The power station is contained in a 240 m long, 77 m wide and 56 m high reinforced concrete building. It consists of 8 generators, 5 rated at 82.8 MW and 3 at 107.5 MW, for a total of 736.5 MW. Since first operation, the station has produced 192 billion kWh of electricity and an average of 4.1 billion kWh a year. Power is supplied to the Irkutsk Aluminum Factory in Shelekhov and local areas for residential use. In 1993, a modernization and rehabilitation of the power station was authorized. The work includes replacing the stators on seven of the turbines and a complete replacement of generator No. 5. Relays, switches and transformers are also being replaced and the work is expected to be complete by 2010.

==Soviet legacy==
After the HPS's first operation, G.M. Krzhizhanovsky, who wrote the Plan of Russian State Electrification Committee, exclaimed that "Start-up of the Irkutsk Hydroelectric Power Station is the great holiday for the Soviet power industry.
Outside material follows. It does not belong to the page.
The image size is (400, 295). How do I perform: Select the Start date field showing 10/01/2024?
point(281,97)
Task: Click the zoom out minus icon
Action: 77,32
The Irkutsk Hydroelectric Power Station opened a new epoch in development of electrification of the country." Another academic, A.V. Vinter, congratulated the construction team with "The old dream of the Soviet engineers came true: Baikal and Angara is a Siberian miracle, a pearl of the Soviet water-power engineering, and now it started working for the people." In 1960, by decree of the Presidium of the Supreme Council of the USSR, 349 workers, engineers and employees including Bochkin were awarded Hero of Socialist Labour medals for the outstanding success of the HPS.